## [Given records]
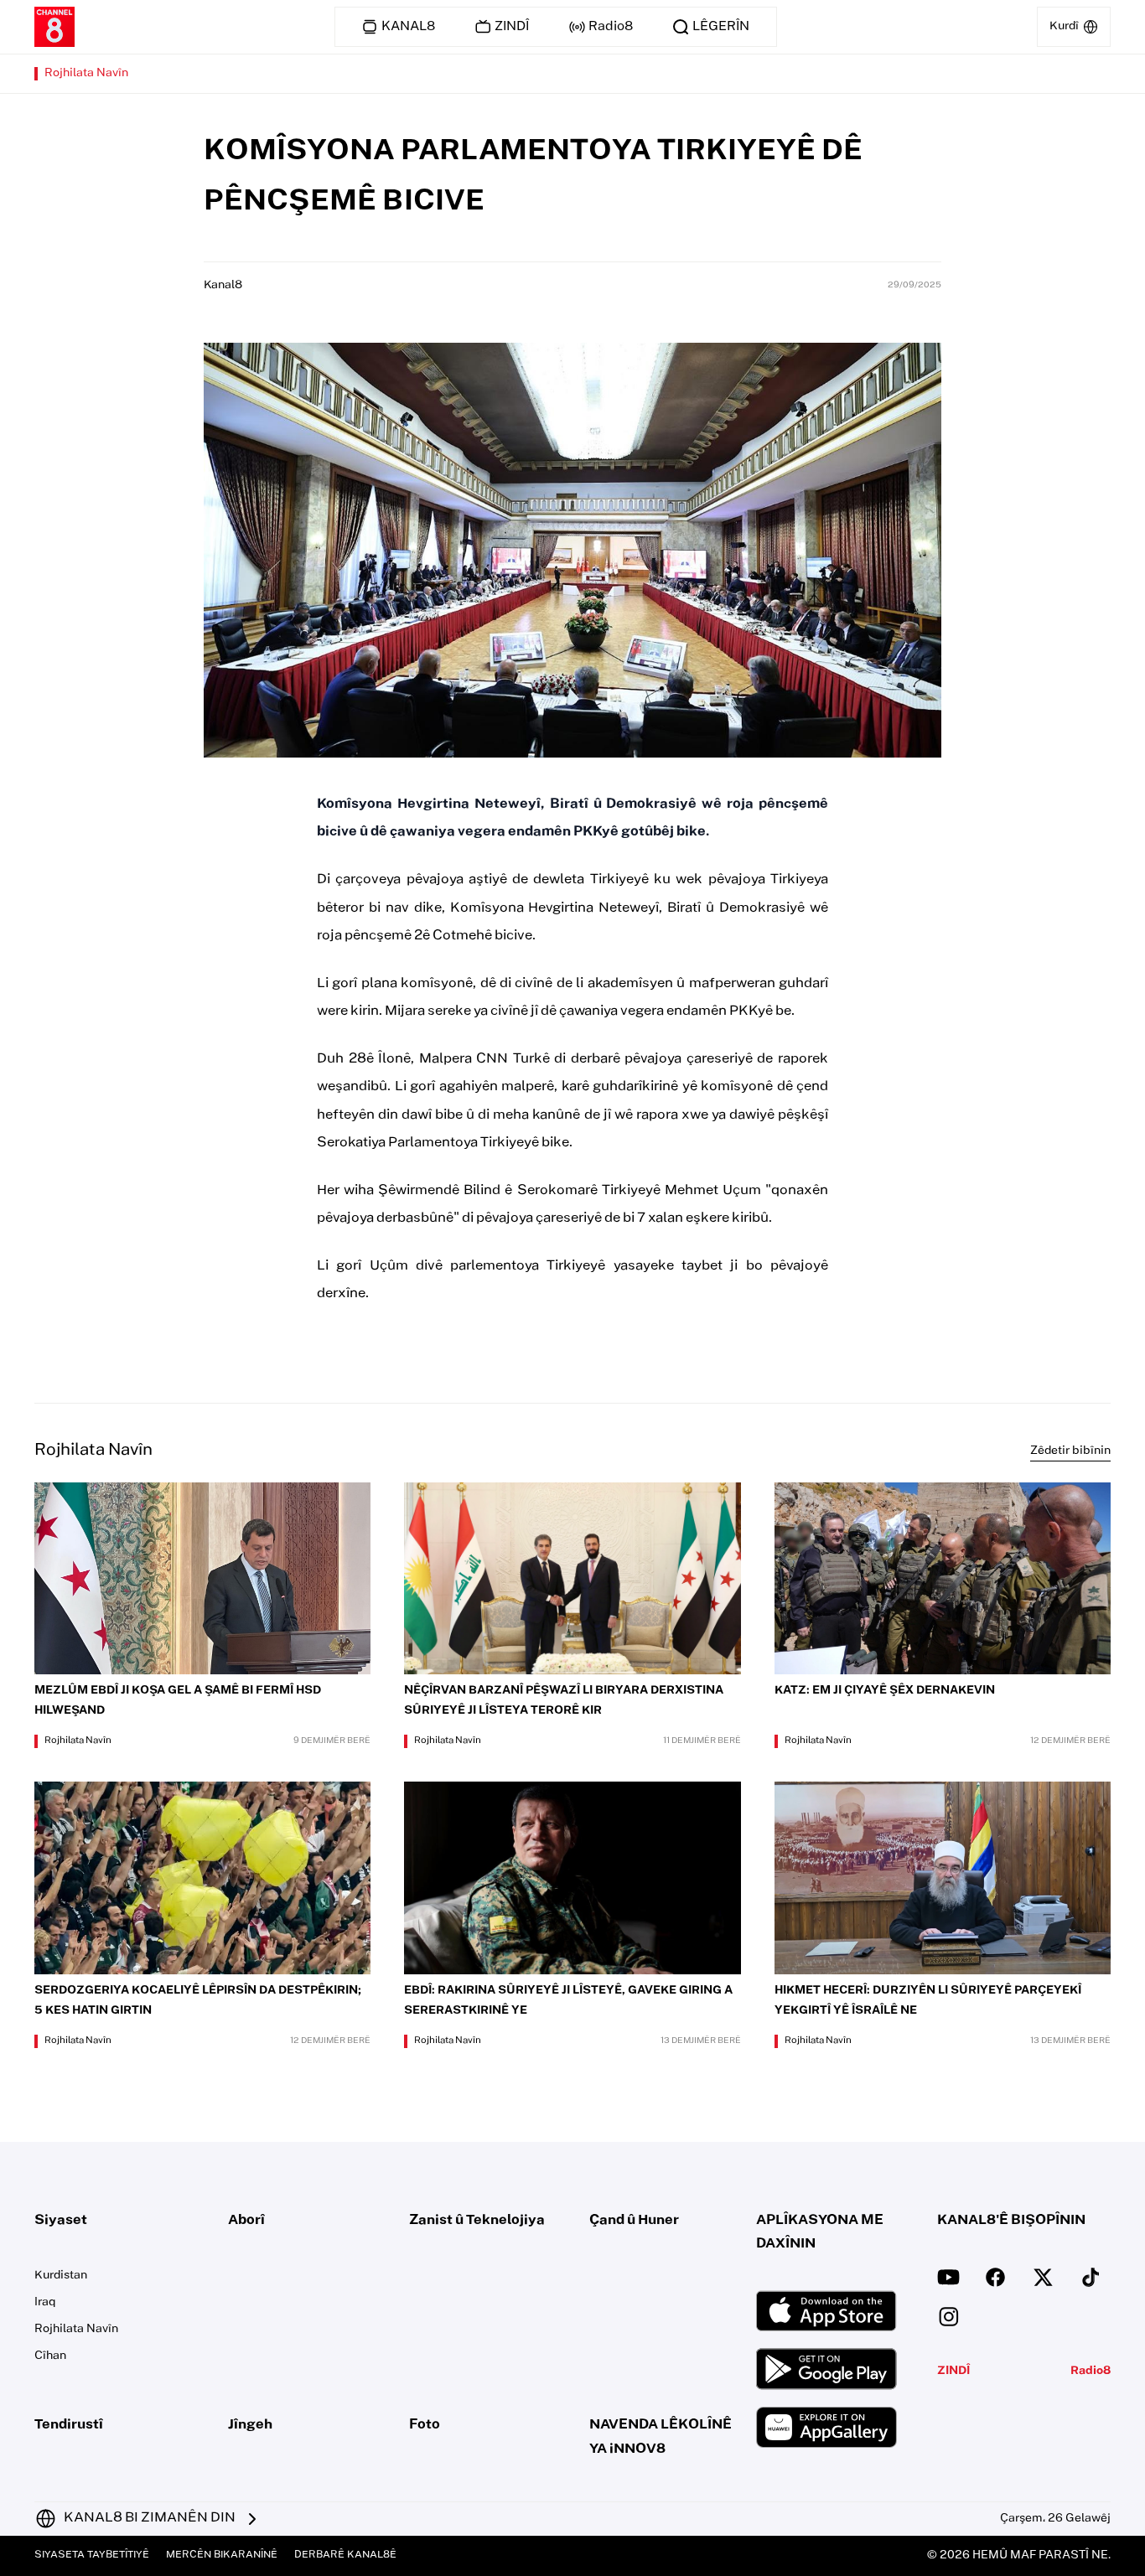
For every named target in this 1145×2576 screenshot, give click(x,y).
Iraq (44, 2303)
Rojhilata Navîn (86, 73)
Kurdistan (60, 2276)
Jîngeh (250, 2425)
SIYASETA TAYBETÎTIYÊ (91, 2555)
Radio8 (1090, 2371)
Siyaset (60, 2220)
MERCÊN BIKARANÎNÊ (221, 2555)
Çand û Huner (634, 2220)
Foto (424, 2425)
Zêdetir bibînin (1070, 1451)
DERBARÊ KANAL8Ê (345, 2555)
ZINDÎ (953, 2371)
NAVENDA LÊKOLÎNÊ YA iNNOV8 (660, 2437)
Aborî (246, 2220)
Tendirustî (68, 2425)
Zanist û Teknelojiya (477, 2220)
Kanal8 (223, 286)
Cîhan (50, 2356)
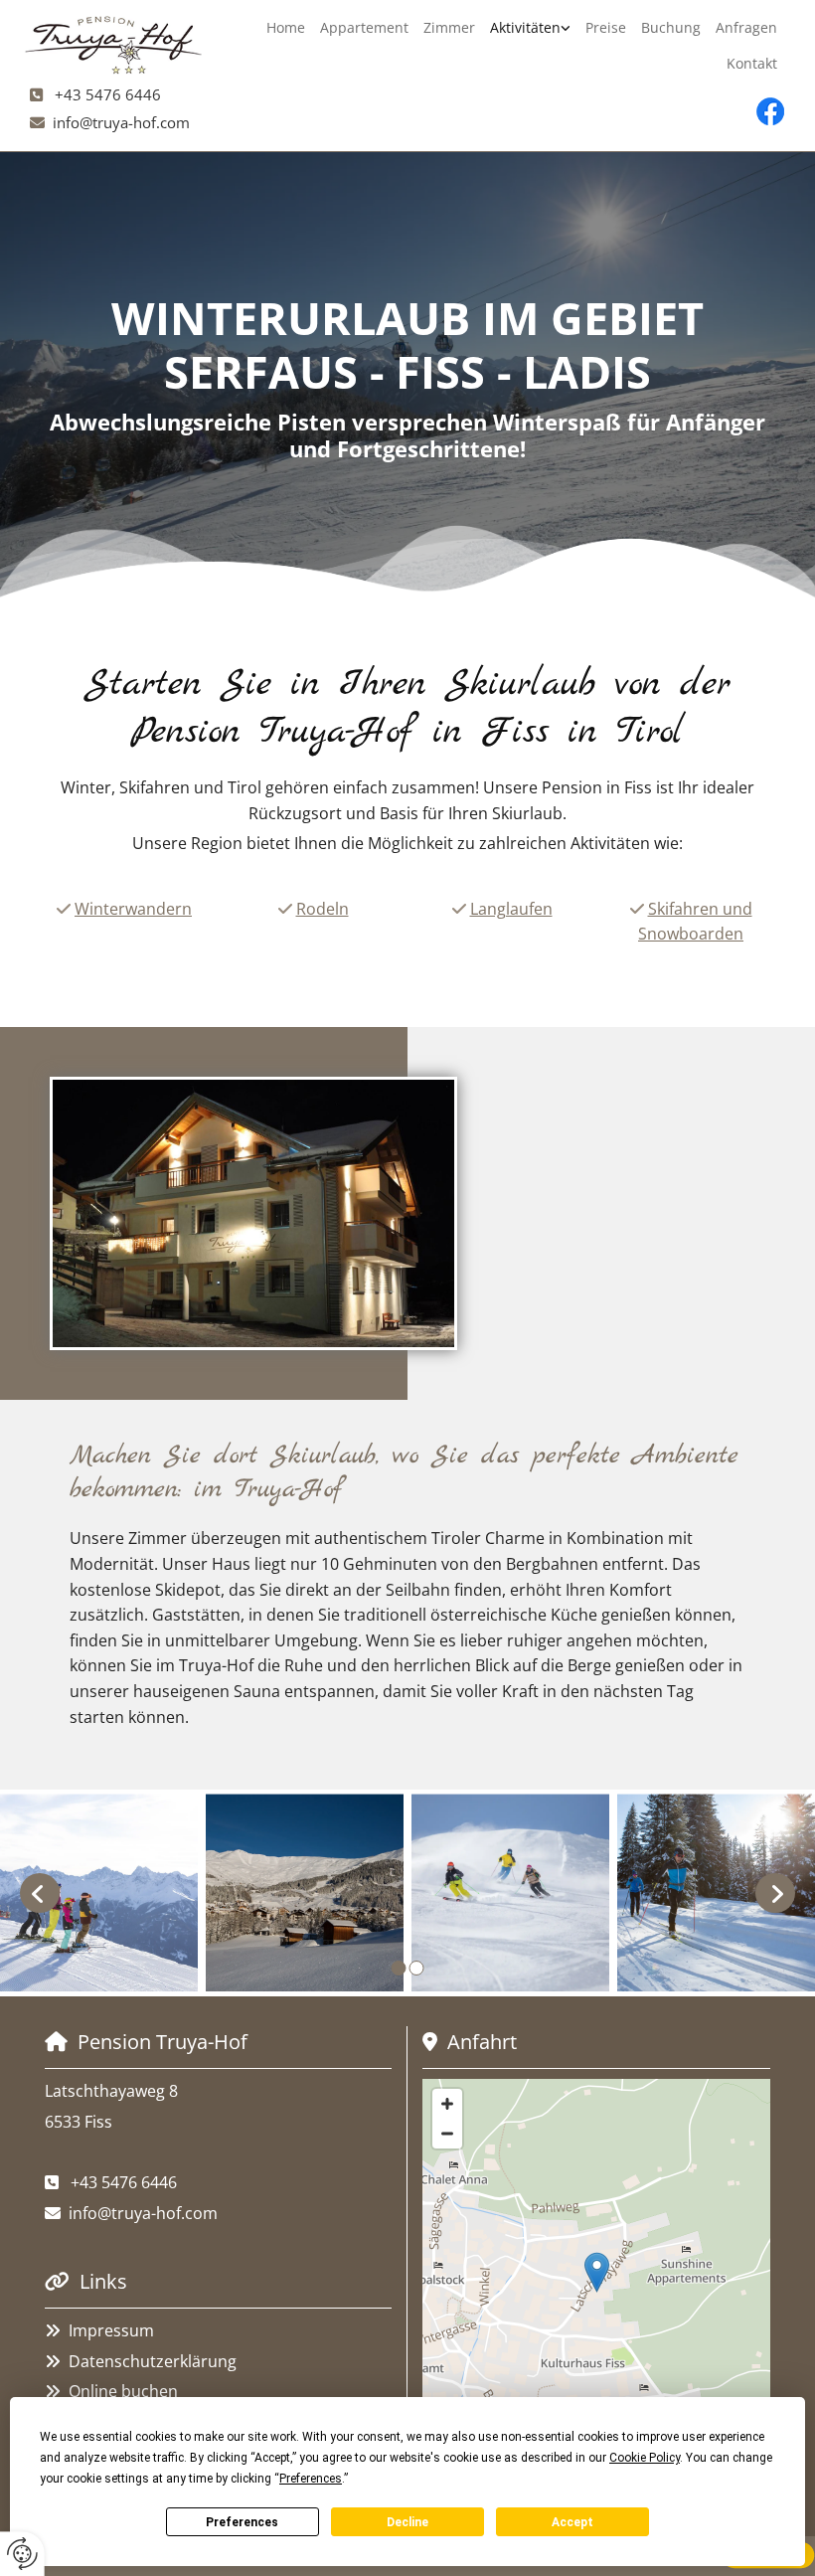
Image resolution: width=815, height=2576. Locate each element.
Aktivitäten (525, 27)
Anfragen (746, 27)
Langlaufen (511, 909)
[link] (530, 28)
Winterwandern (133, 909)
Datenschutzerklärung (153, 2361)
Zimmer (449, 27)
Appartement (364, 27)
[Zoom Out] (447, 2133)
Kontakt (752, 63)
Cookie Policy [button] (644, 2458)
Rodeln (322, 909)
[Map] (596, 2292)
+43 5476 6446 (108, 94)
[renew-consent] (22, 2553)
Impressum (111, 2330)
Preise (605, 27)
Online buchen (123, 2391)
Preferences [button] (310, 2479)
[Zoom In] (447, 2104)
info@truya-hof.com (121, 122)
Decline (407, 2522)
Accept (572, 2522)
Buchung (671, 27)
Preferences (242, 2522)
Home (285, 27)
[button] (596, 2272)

## [Task to complete]
With both ends included, please retype exactly the lines from the line containing "[Map] (596, 2292)" to the final line of the data.

## [Answer section]
[Map] (596, 2292)
+43 5476 6446 (108, 94)
[renew-consent] (22, 2553)
Impressum (111, 2330)
Preise (605, 27)
Online buchen (123, 2391)
Preferences [button] (310, 2479)
[Zoom In] (447, 2104)
info@truya-hof.com (121, 122)
Decline (407, 2522)
Accept (572, 2522)
Buchung (671, 27)
Preferences (242, 2522)
Home (285, 27)
[button] (596, 2272)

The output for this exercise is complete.